Some families are weird. Over time, some families have hidden secrets and odd stories that pile up. And sometimes, that means that when Nana is sent off to an Alzheimer’s facility they find some strange things. A woman from Okemos, Michigan was found to have a gravestone in her home from a random person. What’s more strange is the marble gravestone itself was used seasonally to make fudge. Does that maybe mean haunted fudge? We think so.
When they had the estate sale to go through some of the woman’s things someone thought they recognized where it might be from. They contacted President Loretta S. Stanaway of the Friends of Lansing’s Historic Cemeteries (FOLHC).

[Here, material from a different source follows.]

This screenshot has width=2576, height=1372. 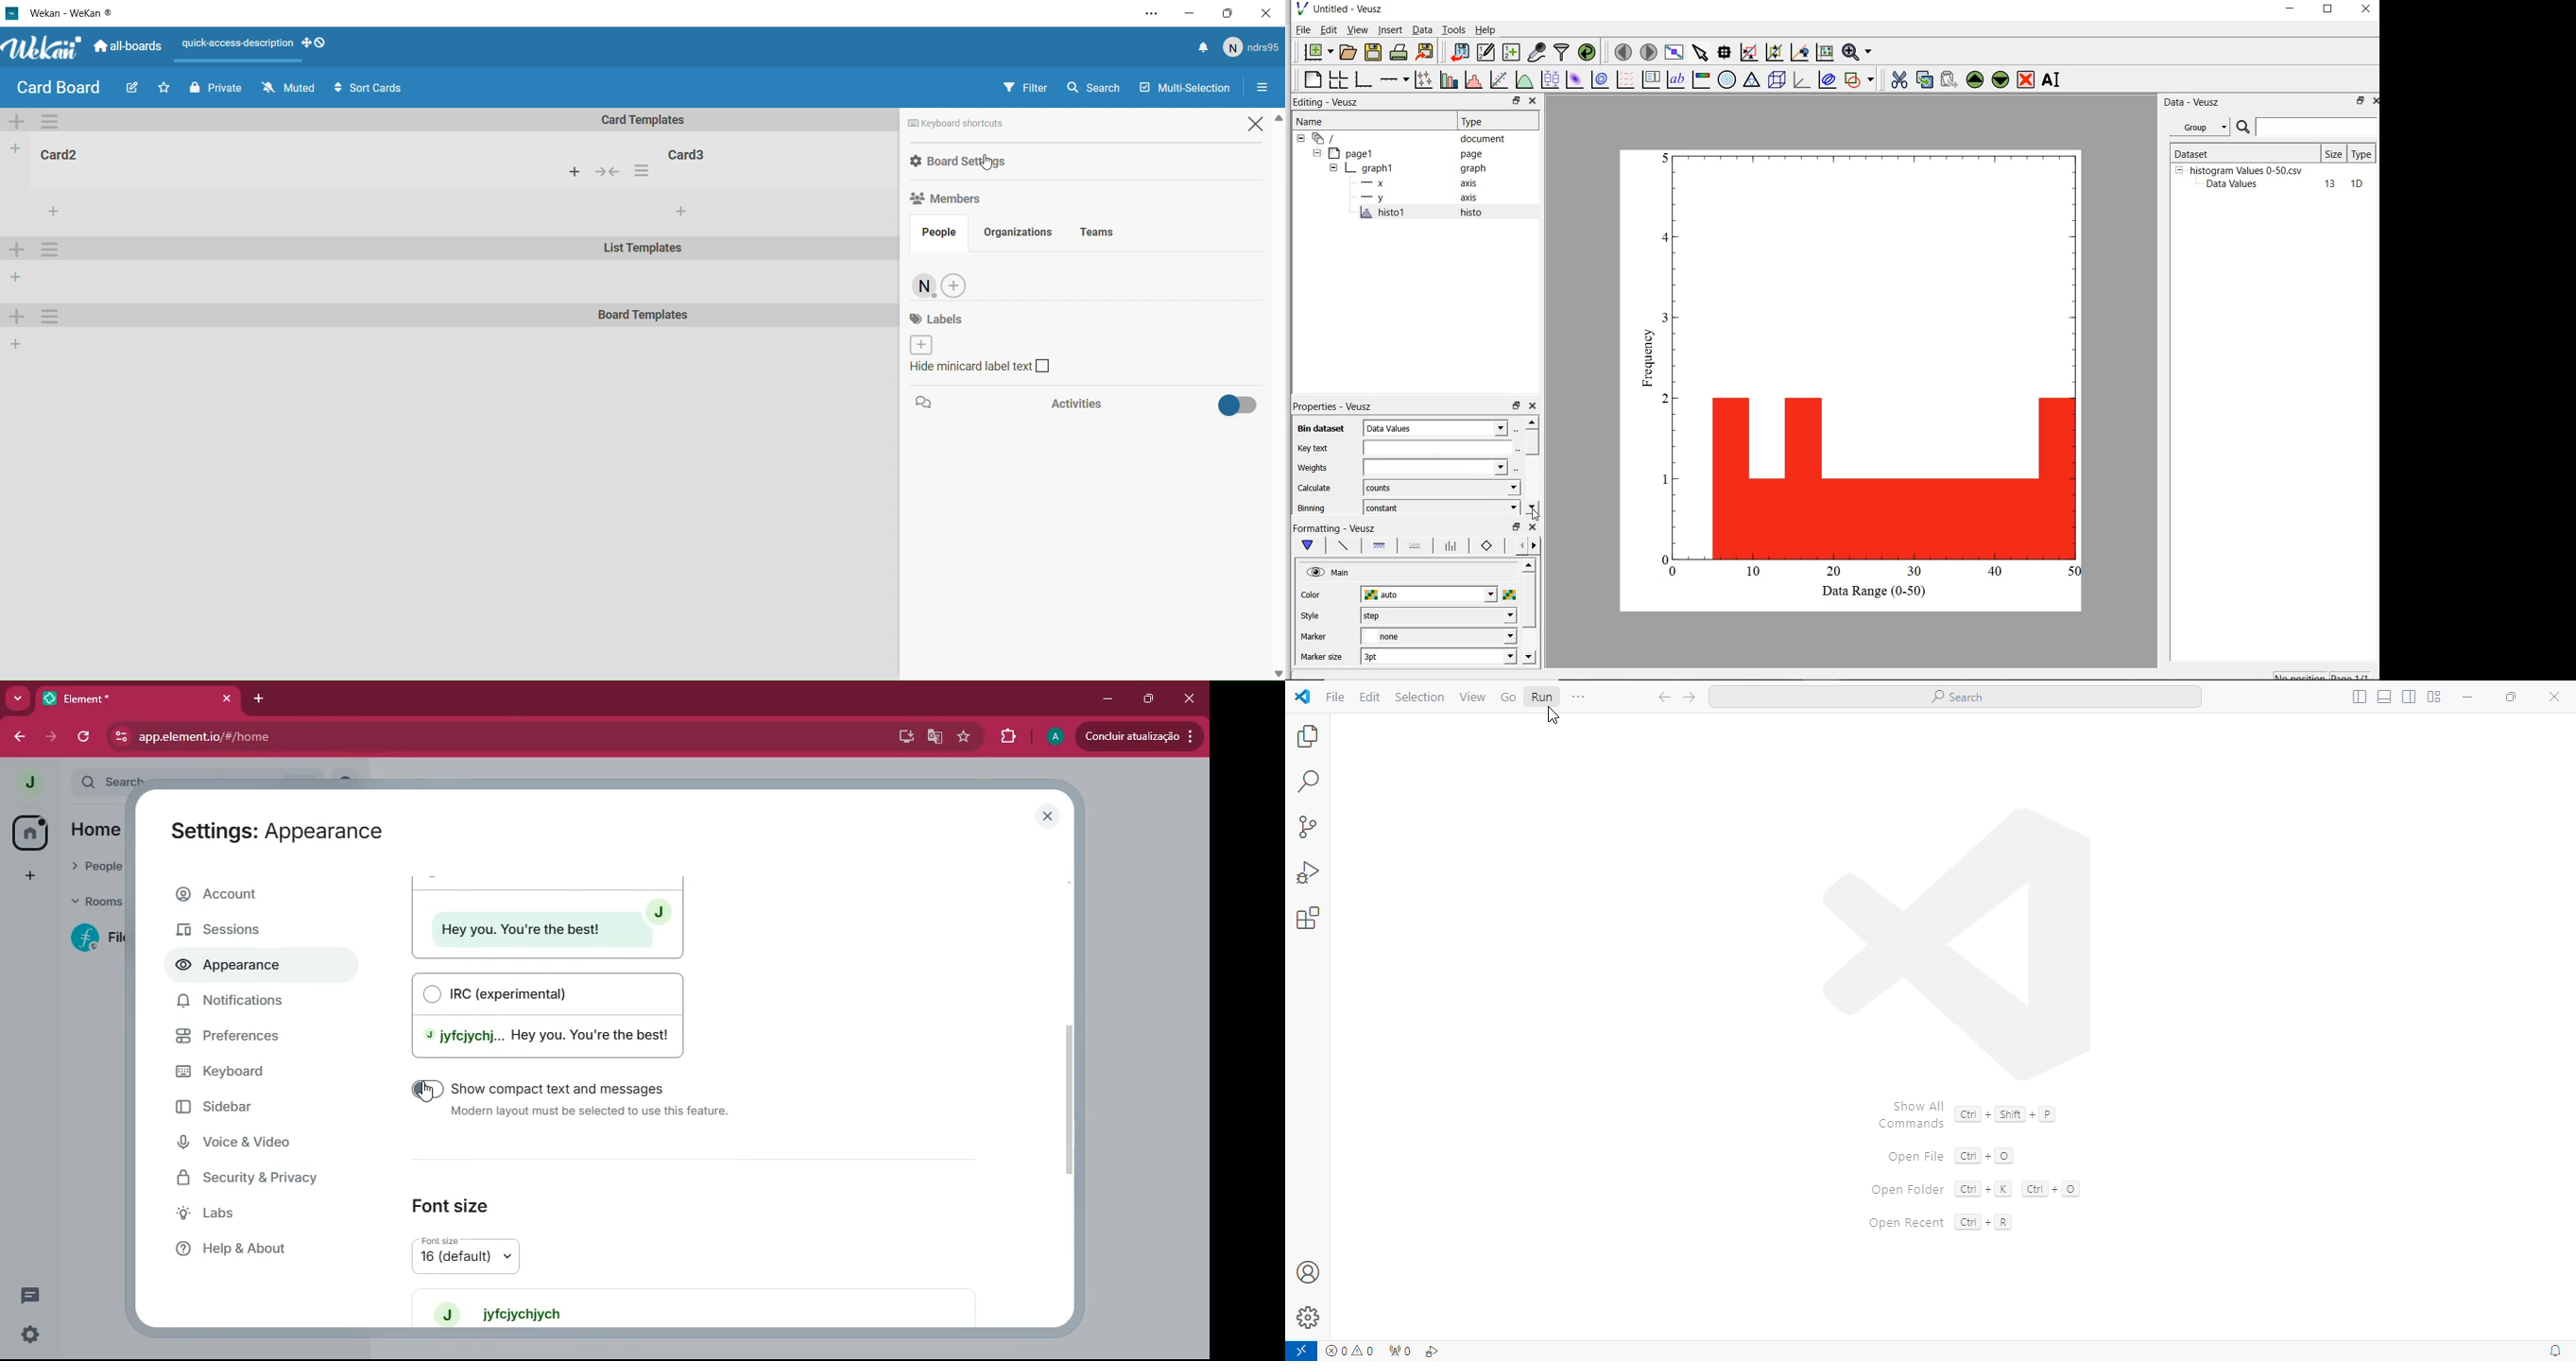 I want to click on message, so click(x=28, y=1298).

“The family hired an auctioneer to take care of the items,” Stanaway told CNN. “As he was going through things, he saw this slab of marble in the kitchen and turned it around and discovered it was gravestone. The family told him they used it to make fudge. The family could not say how or when the gravestone got there.”
They looked for family members who were still living but came up with nothing. The gravestone belonged to Peter J. Weller died in 1849 in Lansing, Michigan, and was buried in Oak Park Cemetery. Over the years the body was moved and he ended up at Mount Hope Cemetery in 1875. The gravestone never made it to the new site and now almost 150 years later (146 to be exact) its been reunited with his remains.

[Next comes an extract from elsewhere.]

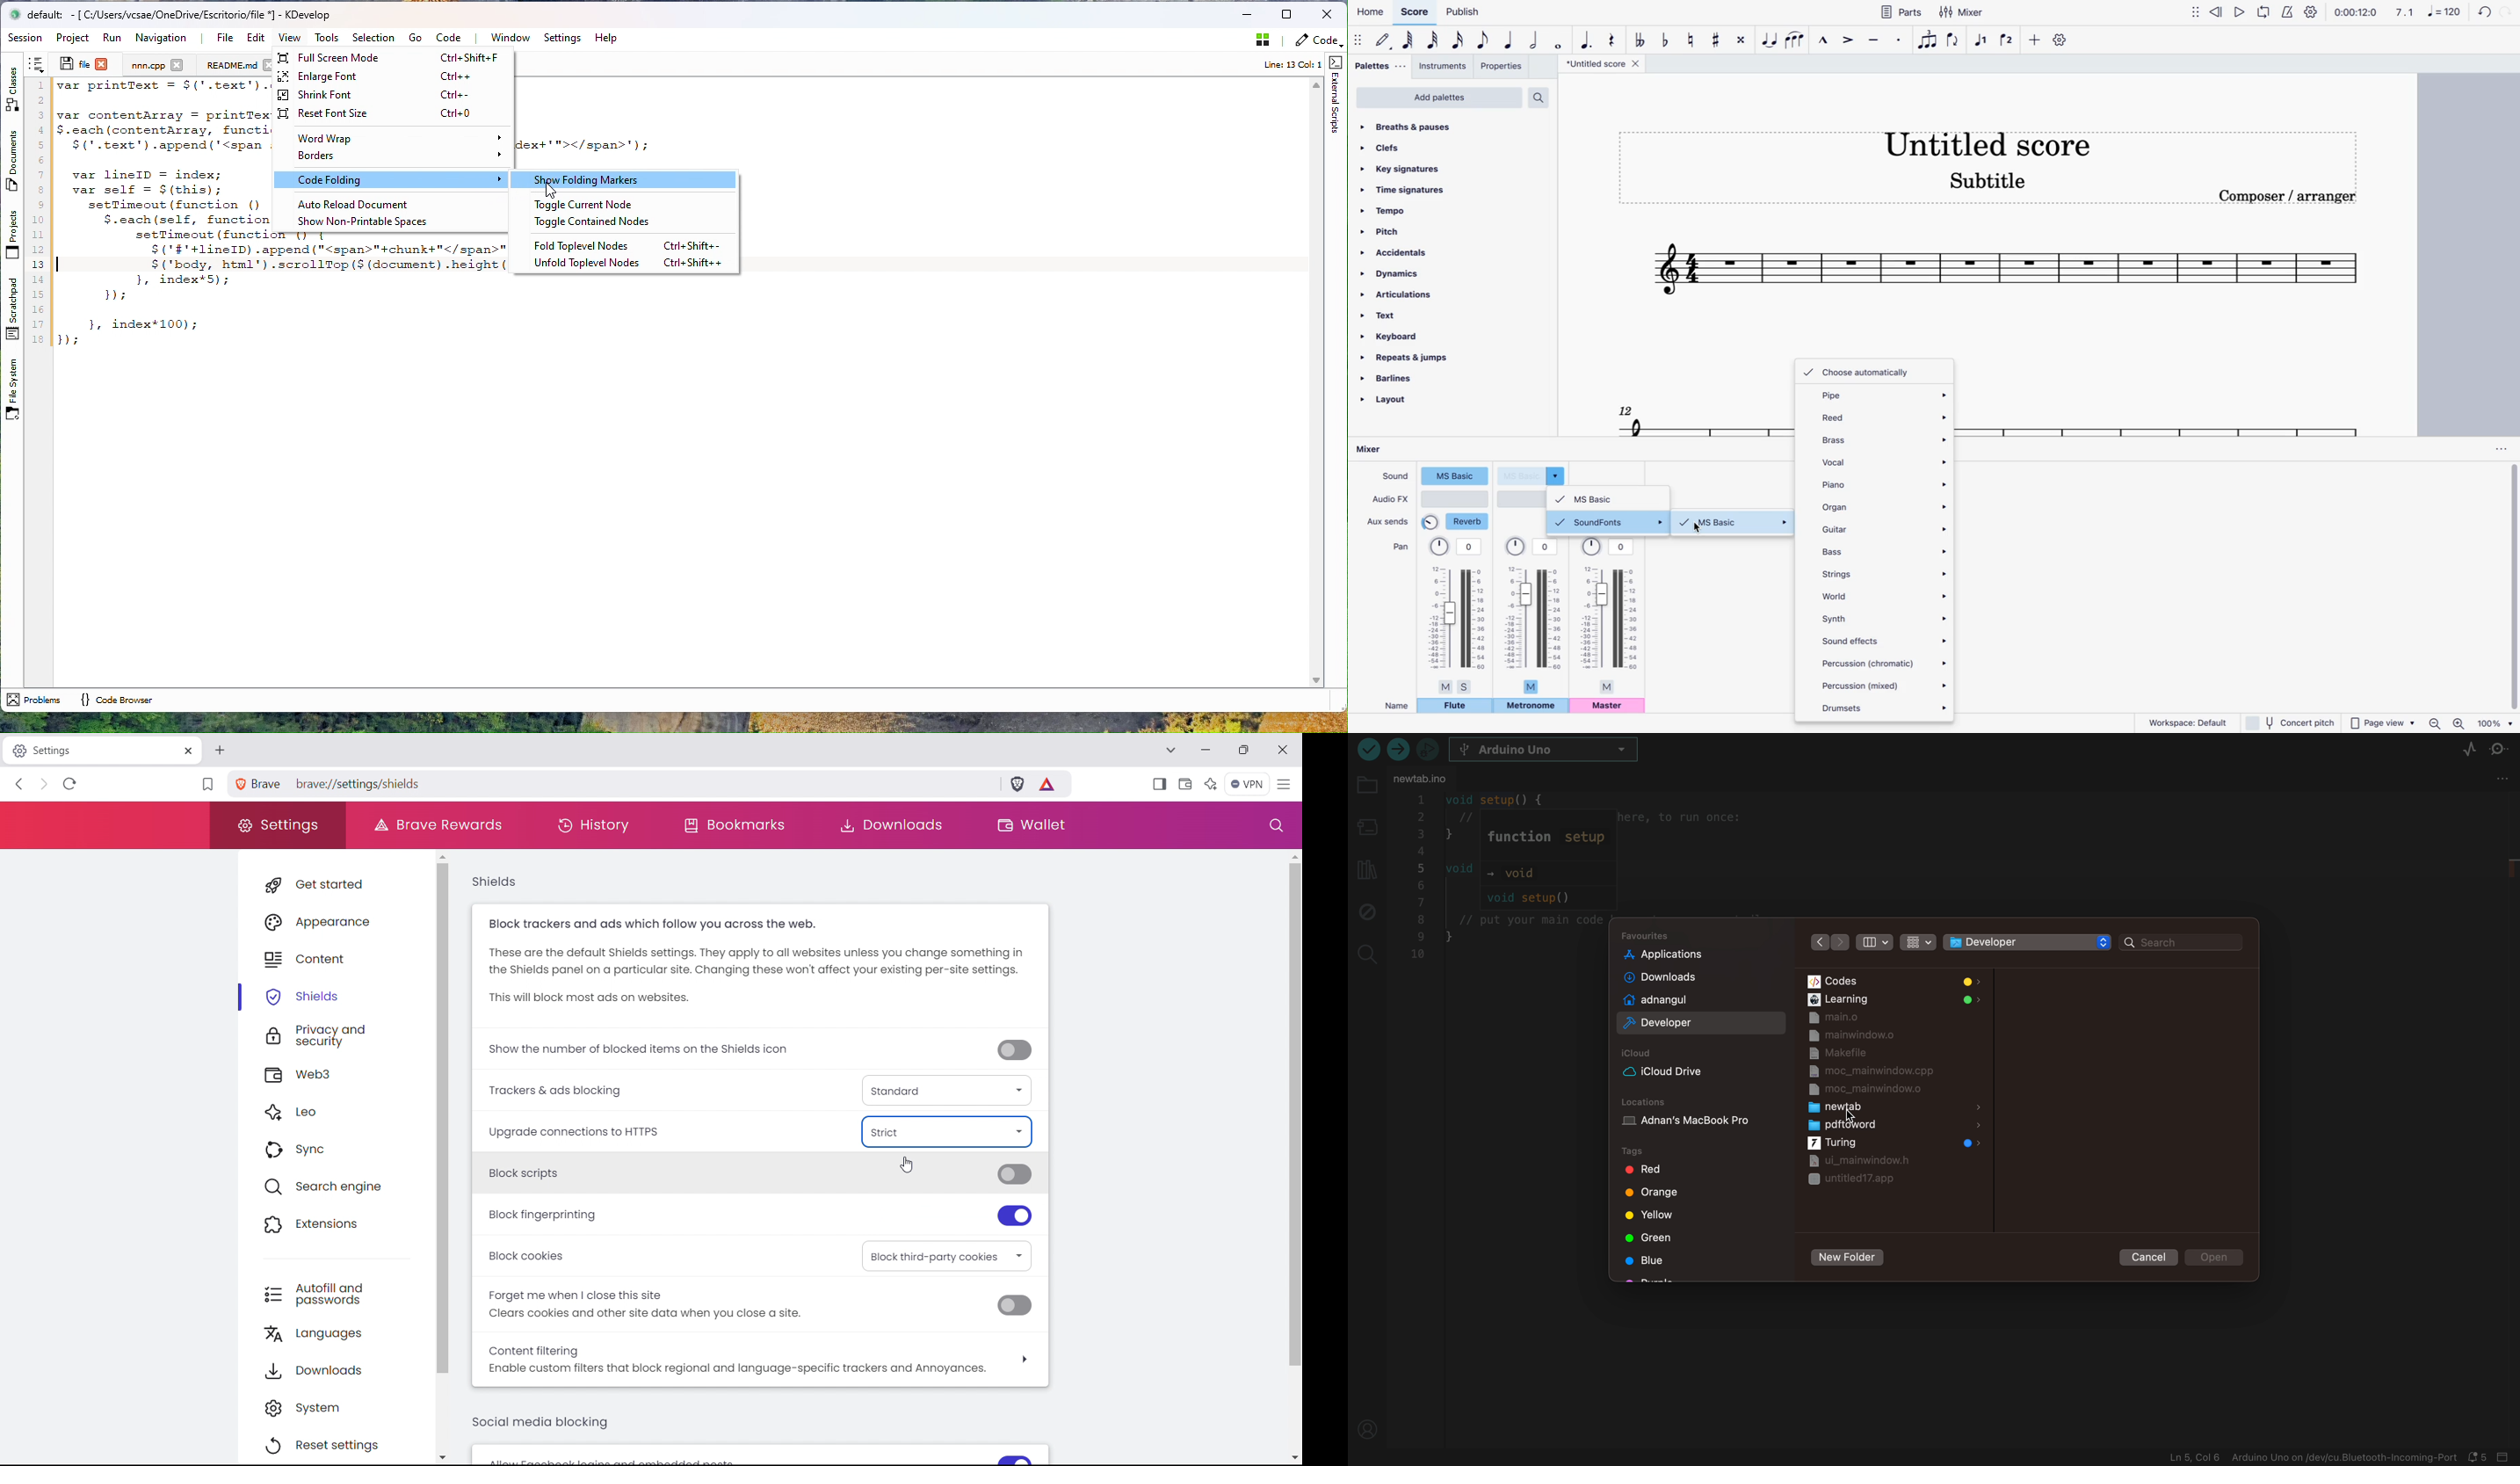  Describe the element at coordinates (1882, 397) in the screenshot. I see `pipe` at that location.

To honor him further and to make amends they not only restored his gravesite but also that of his daughter who was in the same cemetery. The FOLHC is planning to have a memorial service to honor his return to his rightful place.
They Have No Clue Why It Ended Up There
It’s just one of those things that baffles the mind. Wouldn’t the family have known that it was a gravestone? There were words on it if you flipped it over. Is this some weird long running rivalry between families? I for one hope that the FOLHC will update us on their investigation because this just screams someone trying to one up another. Even if that meant stealing their gravestone.